Give exactly the lines from the one that contains "656x390 pixels. At" through the end of the entries below, both included; the pictures stay out.

[Opening WORKING DATA section]

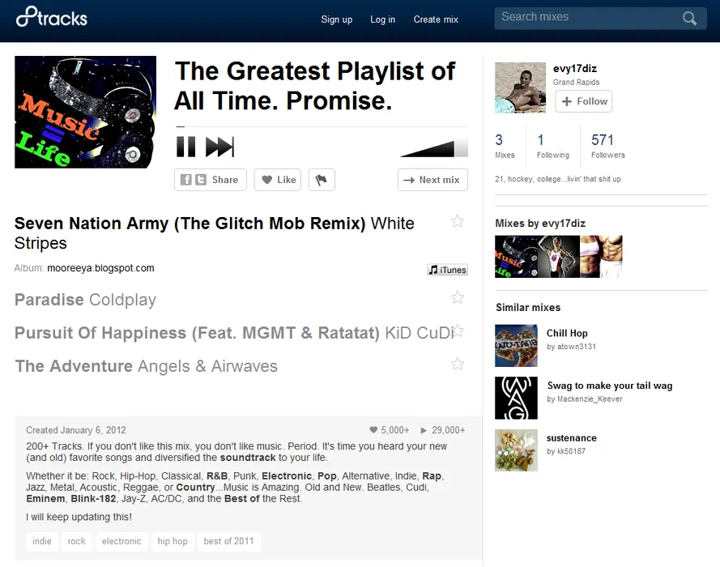Viewport: 720px width, 567px height.
Task: Adjust the volume slider
Action: coord(434,148)
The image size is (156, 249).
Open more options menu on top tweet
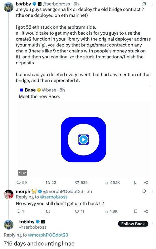click(x=152, y=4)
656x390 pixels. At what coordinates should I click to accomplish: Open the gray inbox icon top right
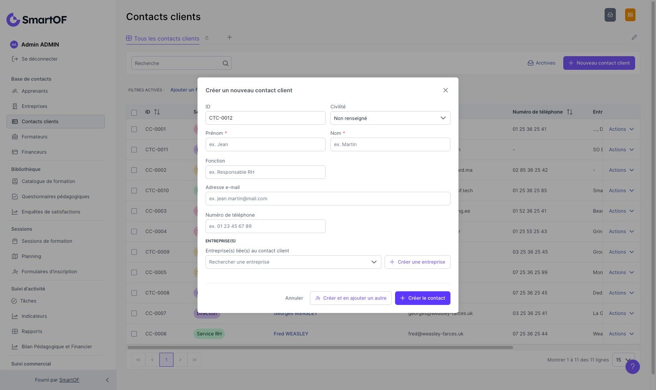coord(610,15)
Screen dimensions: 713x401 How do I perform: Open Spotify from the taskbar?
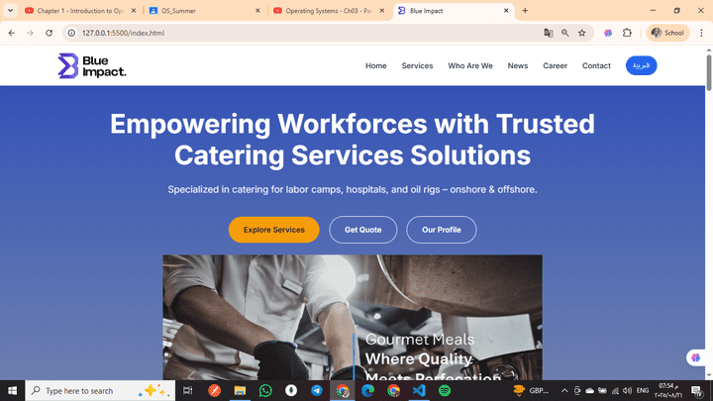click(x=445, y=390)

[Closing WORKING DATA section]

## RESULT FOR THIS EXERCISE
656x390 pixels. At what coordinates should I click to accomplish: Open the gray inbox icon top right
coord(610,15)
Screen dimensions: 713x401 How do I perform: Open Spotify from the taskbar?
click(x=445, y=390)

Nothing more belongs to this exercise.